米澤穂信『本と鍵の季節』がSwitch・Steamでゲーム化、書き下ろし「ユーズド奇譚」も収録

米澤穂信『本と鍵の季節』がドラマライクなゲームに、今冬発売決定

集英社ゲームズは2026年7月31日、米澤穂信の小説『本と鍵の季節』をNintendo SwitchとSteam向けにゲーム化すると発表した。原作の物語を全編フルボイスで描き、書き下ろしエピソード「ユーズド奇譚」を追加する。発売時期は7月の発表で「今冬」と案内され、具体的な発売日と価格は同発表では未定だった。

堀川と松倉、図書委員の2人がほどく日常の謎

舞台は放課後の図書室。プレイヤーは男子高校生の堀川次郎として、持ち込まれた相談や依頼に向き合う。頼まれごとを引き受けやすく、人を信じやすい堀川と、皮肉屋で大人びた相棒の松倉詩門。会話や出来事に残る違和感をつなぎ、隠された秘密を探っていく。

題材となるのは、開かずの金庫、テスト問題の窃盗、先輩が最後に読んだ本など。大事件だけを追う話ではなく、学校生活のすぐそばにある嘘や秘密が2人の関係にも触れていく青春ミステリーである。

堀川次郎の声を浦和希、松倉詩門の声を梅原裕一郎が担当。原作のキービジュアルを手がけた丹地陽子が、ゲームのメインキャラクター原案も描き下ろした。

小説を読む時間に声と操作が加わる

ジャンル名は「ドラマライク アドベンチャー」。集英社ゲームズは、テキストを読む体験と映像を見る体験を組み合わせ、イラスト、声、操作を通じて物語を味わう作品として説明している。全編フルボイスのため、文章だけで読んだときとは別に、人物の間や声色を受け取れる構成だ。

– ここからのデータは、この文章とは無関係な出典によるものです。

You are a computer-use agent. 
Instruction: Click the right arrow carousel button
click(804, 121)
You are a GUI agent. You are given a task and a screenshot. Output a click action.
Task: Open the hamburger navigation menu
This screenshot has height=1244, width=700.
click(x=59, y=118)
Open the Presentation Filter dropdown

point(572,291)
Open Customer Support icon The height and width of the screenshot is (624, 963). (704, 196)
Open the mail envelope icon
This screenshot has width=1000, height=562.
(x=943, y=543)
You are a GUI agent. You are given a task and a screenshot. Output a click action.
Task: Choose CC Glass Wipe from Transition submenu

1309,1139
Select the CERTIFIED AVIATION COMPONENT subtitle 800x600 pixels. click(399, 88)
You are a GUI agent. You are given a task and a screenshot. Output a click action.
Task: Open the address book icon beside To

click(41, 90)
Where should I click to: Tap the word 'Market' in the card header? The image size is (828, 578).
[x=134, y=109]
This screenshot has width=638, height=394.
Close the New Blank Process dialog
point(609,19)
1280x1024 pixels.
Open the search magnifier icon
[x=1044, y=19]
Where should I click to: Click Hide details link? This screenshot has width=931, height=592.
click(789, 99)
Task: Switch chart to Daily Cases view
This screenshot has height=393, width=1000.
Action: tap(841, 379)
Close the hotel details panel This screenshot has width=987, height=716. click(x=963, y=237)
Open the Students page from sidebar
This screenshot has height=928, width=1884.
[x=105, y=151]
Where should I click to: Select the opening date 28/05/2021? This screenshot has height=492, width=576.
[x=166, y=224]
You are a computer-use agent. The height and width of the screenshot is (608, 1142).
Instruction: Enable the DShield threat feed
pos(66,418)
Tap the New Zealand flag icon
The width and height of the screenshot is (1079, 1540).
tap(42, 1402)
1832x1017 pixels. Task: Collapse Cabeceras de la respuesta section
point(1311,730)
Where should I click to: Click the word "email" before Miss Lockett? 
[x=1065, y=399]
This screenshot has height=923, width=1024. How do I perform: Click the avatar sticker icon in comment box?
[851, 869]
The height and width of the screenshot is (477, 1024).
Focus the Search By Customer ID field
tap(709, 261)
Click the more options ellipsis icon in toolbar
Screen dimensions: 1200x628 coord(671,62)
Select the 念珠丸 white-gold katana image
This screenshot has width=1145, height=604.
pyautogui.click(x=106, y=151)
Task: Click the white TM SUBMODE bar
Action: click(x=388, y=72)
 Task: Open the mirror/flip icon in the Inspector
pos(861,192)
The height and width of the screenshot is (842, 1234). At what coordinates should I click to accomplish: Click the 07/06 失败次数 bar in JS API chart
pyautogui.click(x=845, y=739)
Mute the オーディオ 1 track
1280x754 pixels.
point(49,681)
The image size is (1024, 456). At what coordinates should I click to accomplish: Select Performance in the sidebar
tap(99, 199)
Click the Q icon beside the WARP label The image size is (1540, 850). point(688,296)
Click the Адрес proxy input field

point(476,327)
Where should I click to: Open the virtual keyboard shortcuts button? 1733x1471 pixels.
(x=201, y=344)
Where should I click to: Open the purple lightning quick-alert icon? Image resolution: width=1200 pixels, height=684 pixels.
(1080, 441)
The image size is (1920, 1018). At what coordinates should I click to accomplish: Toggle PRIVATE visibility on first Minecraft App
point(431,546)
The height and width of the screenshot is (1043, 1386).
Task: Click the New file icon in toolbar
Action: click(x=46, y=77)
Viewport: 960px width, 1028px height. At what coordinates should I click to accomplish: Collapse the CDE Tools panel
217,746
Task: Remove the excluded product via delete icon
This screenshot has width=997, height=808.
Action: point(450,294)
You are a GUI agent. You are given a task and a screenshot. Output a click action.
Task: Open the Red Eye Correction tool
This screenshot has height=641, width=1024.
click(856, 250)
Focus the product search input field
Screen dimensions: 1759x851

原作を読んだ人には、新たな「ユーズド奇譚」が収録されることも大きい。一方、未読の人には図書委員2人の人物関係から入れるゲーム化となる。今回の発表では分岐数や結末の数、推理の操作手順までは示されていないため、選択肢次第で物語が大きく変わる作品だと断定することはできない。

1人用、4言語対応。開発はiMel

対応機種はNintendo SwitchとSteamで、プレイ人数は1人。日本語、英語、繁体字、簡体字に対応する。発売を集英社ゲームズ、開発をiMelが担当する。

iMelはノベル・アドベンチャーの開発や移植を手がける会社。発表では『たねつみの歌』の開発、『終のステラ』のSteam版・スマートフォン版移植などを紹介している。

7月31日の発表時点では価格とレーティングも未定。Steamストアとアナウンストレーラーは公開済みで、発売日の具体化や販売条件は製品ページで確認できる。原作は集英社文庫刊の「図書委員シリーズ」第一弾に当たる。